# Supplied passage

And our next question comes from the line of Jeff Zekauskas of JPMorgan. Please go ahead. Your line is open.

Unidentified Analyst

Analyst

Good morning. It's Silke [ph] for Jeff. How are you?

Charles Magro

Analyst

Good.

Unidentified Analyst

Analyst

I have a question on the North American potash market, and it has two parts. Like the first one is, could lower corn acres in 2021 have any impact as to how much potash North American farmers might want to buy at the end of the year in the fourth quarter and how do you think about that? And the second question is on North American potash prices, and that is your price in the first quarter was like $196 a tonne FOB. In the fourth quarter, it was like $226. And I was wondering if you could just talk about the trajectory for potash prices domestically in April and May. Thank you.

Charles Magro

Analyst

Okay. It's best to have Jason Newton, I think our economist to answer those questions.

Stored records

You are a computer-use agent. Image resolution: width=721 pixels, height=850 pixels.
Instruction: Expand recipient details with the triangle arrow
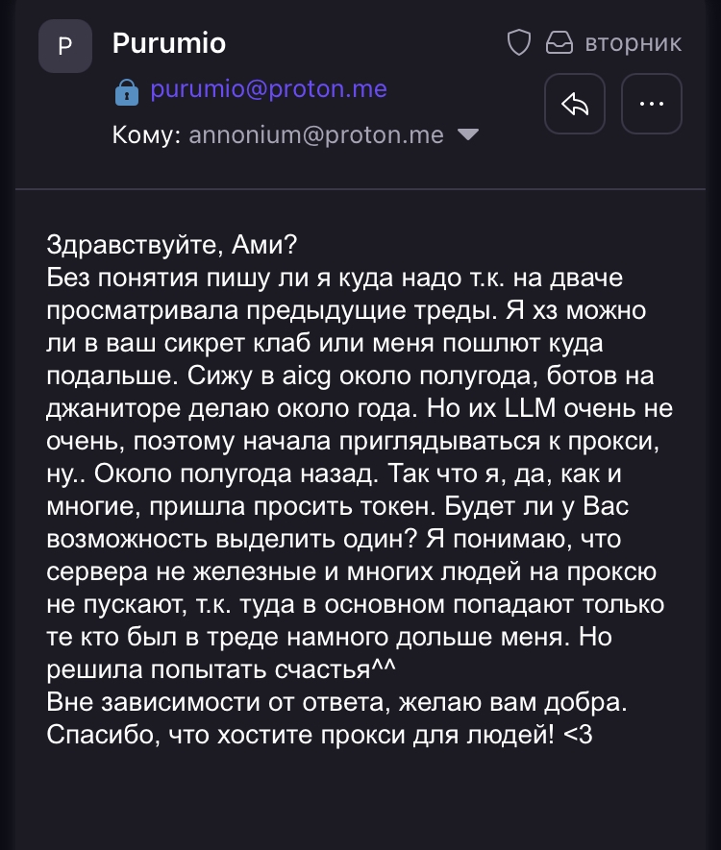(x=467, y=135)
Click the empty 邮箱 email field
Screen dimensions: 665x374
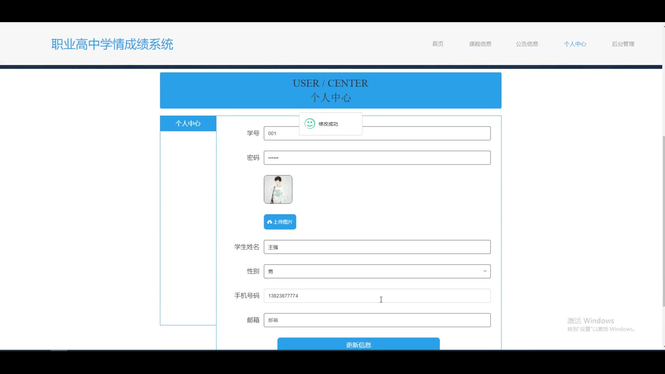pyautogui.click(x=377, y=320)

# Work instruction 1
In the potash earnings call excerpt, what first-quarter North American potash price does the caller cite?
# Work instruction 2
Pick up the potash earnings call excerpt after its final sentence and keep it going.

# Exercise output 1
About $196 a tonne FOB.

# Exercise output 2
Jason Newton

Analyst

Yeah, sure. So on the lower corn acreage, I think, obviously, corn acreage is expected to be lower, which we would expect it to be in 2021. It will have a negative impact on overall potash demand and new turn demand in general, but it is important to note that there is offsets, and we'd expect that a lot of the lost corn acreage would be replaced by soybeans. And so if you take 1 million tonne shift from one product to the other, it worked out to about -- I mean, a loss of about 40,000 tonnes of product for corn, but you gain 25,000 or 30,000 of that back in terms of the soybean demand. So it's not a -- there is an offset with the soybean supply. For fall demand, what really drives farm-level fall demand is weather. And so that's probably the biggest driver of the second half. But we would expect the retail end of the supply chain to be cautious with inventories as we go into the second half of the year, which is what impacted our outlook in that time period. In terms of the potash prices, the U.S. market really followed what happened in the rest of the world, although prices have held up better and in fact, price in the U.S. Gulf were at a premium to what was the case in Brazil but prior to the recent Brazilian prices starting to increase. So we have seen over time that the U.S. market has lagged a little bit behind where the rest of the world is. And as we look into the second half of the year, we'd expect some normal seasonality of the fill season through the summer and then see how demand develops in the fall.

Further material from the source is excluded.